▶ [Document segment]
Everyone knows public sector banks are less profitable, more prone to political influence and have higher ratios of non-performing assets (NPAs) than their private sector counterparts. In contrast, new private sector banks, set up post 1991, are media and stock market darlings. Most analysts tend not to mention that public sector banks carry the main burden of the government’s developmental policies — from rural lending to infrastructural development and now the Jan Dhan Yojana. Rather, the private sector’s better profits are taken as a sign of superior management.
Government banks are rightly criticised for their poor credit management and corruption. But who remembers the private banks that faltered and were merged with other banks? Global Trust Bank, established in 1994, was involved in the 2001 Ketan Parikh-managed stock scam that resulted in losses of Rs 1,000 crores. These were finally borne by the majority government-owned Oriental Bank of Commerce in 2004. Other banks like Times Bank, Centurion Bank and Bank of Punjab were ultimately merged with HDFC Bank as their promoters lost interest or ran into difficulties.

▶ [Excerpted records]
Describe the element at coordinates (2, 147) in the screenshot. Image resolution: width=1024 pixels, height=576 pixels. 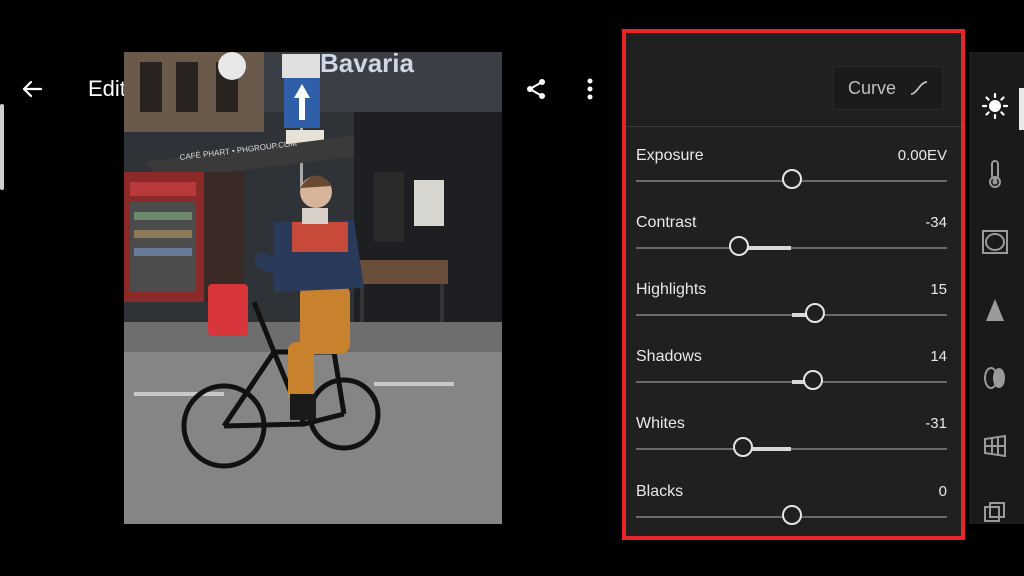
==
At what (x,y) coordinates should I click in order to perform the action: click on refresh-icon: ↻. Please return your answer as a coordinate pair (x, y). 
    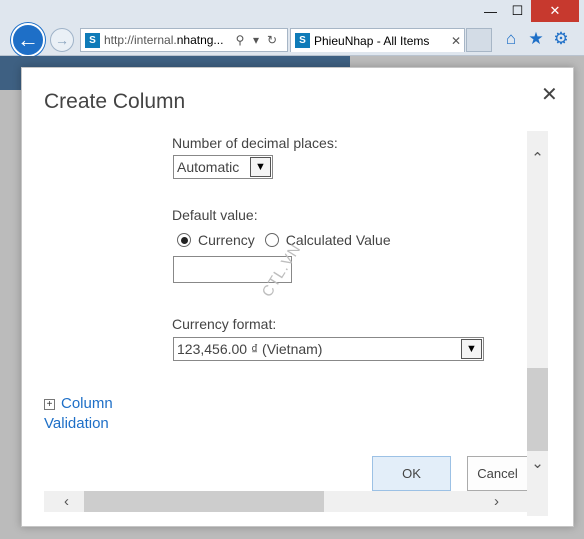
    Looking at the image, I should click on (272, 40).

▶ [Exercise A]
Check each statement against the banking passage and mark it yes or no, quoting the words of the passage that decide it.
(i) Global Trust Bank was established in 1994.
(ii) HDFC Bank bore the losses from the 2001 stock scam.
(iii) Times Bank was merged with HDFC Bank.
▶ [Exercise B]
According to the banking passage, how large were the losses from the 2001 Ketan Parikh-managed stock scam?
▶ [Exercise C]
Carry on the banking passage from its last sentence, in the same voice.

▶ [Written response A]
(i) Yes: "Global Trust Bank, established in 1994"
(ii) No: "These were finally borne by the majority government-owned Oriental Bank of Commerce in 2004."
(iii) Yes: "Other banks like Times Bank, Centurion Bank and Bank of Punjab were ultimately merged with HDFC Bank"

▶ [Written response B]
Rs 1,000 crores.

▶ [Written response C]
Glimpse behind the veil
The new private sector banks pride themselves on their low reported NPAs and attribute this to their superior credit skills. As in the normal course of business, banking secrecy laws do not permit the disclosure of clients, the reported NPAs are the only public indicator of the bank’s credit risk management. However in 2013, Deccan Chronicle Holdings became a celebrity fraud case and the banking industry’s exposure was made public. Interestingly, in this high risk company, as compared to Canara Bank’s Rs Rs 347 crores and IDBI Bank’s Rs 263 crores exposure, ICICI Bank had Rs490 crores, Axis Bank Rs400 crores, Yes Bank Rs194 crores and Indusind Bank and Kotak Bank Rs100 crores each. In this particular case, not only did new private sector banks have exposures but two of them had lent the highest to the company.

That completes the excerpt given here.